Court Opinion

ID: 9439424
Source: CourtListenerOpinion
Date Created: 2023-08-03 06:35:23.762684+00
Date Added: 2024-06-11T17:26:24.247717
License: Public Domain

KAREN LECRAFT HENDERSON, Circuit Judge,
concurring in the judgment.
Although I concur in the judgment, I do so somewhat reluctantly because the government has waived at least two issues that, had they been raised, might have convinced me to reverse. First, to me, the phrase “[a]ny U.S. person, wherever located, ...,” 22 C.F.R. § 129.3(a) (emphasis added), contemplates that the statute has extraterritorial reach over an LPR, who is included in the term “U.S. person,” as well as a U.S. citizen. See 22 C.F.R. § 120.15. Because a “U.S. person” includes both citizens and LPRs, both can violate the Brokering Amendment while outside (and, presumably, for longer than “temporarily”) *245the United States, i.e., “wherever located.” If the drafters had intended the statute’s extraterritorial reach to include only U.S. citizens, the regulation would have provided “any U.S. citizen, wherever located, and any other U.S. person or foreign person located in the United States.... ” Although we conclude that Yakou had lost his LPR status before he allegedly violated the Brokering Amendment outside the United States, nonetheless an LPR can violate the Brokering Amendment outside the United States.
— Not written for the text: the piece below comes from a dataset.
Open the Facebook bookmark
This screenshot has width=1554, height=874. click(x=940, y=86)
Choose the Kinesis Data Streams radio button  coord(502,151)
Second, the determination of Yakou’s status as a “U.S. person” vel non seems to me to be a question of fact for the jury. The majority appears to consider it both a question of law and a sufficiency of the evidence issue. See Maj. Op. at 238 (“the existence of undisputed facts obviated the need for the district court to make factual determinations properly reserved for a jury”); id. (“we ... uphold[ ] the district court’s pretrial dismissal of the indictment based on a question of law....”). The government, however, has chosen not to press either issue and, accordingly, I agree with the majority that the district court must be affirmed.
One further cautionary note: In upholding the district court’s dismissal of the aiding and abetting count, the majority declares that “Congress ... did not go to such lengths to exclude non-U.S. persons from direct extraterritorial liability under the Brokering Amendment only to permit these same persons to be charged under an aiding-and-abetting statute for the identical conduct....” Maj. Op. at 244. The district court concluded that “ ‘facilitating’ a brokering act is equivalent to ‘aiding and abetting’ such an act” and therefore, without jurisdiction over Yakou as a principal, the aiding and abetting count against him could not stand. Dist. Ct. Mem. Op. at 17 (April 9, 2004) [YA 30]. In other statutory contexts, however — and in the absence of the jurisdictional defect that is dispositive here — the inclusion of “facilitating” as an illegal act has not prevented the government from successfully charging a defendant with aiding and abetting a facilitation. For example, paragraph two of 18 U.S.C. § 545 makes it a crime for any person to knowingly “facilitate[ ] the transportation, concealment, or sale” of smuggled goods after importation. Id. In United States v. Dodd, 43 F.3d 759 (1st Cir.1995), the First Circuit upheld Dodd’s aiding and abetting conviction based on his having facilitated the transportation of smuggled weapons. Id. at 762-3. Thus, the majority’s declaration should not, I believe, be read to mean that an aiding and abetting conviction can never be secured under the Brokering Amendment of the Arms Export Control Act (AECA).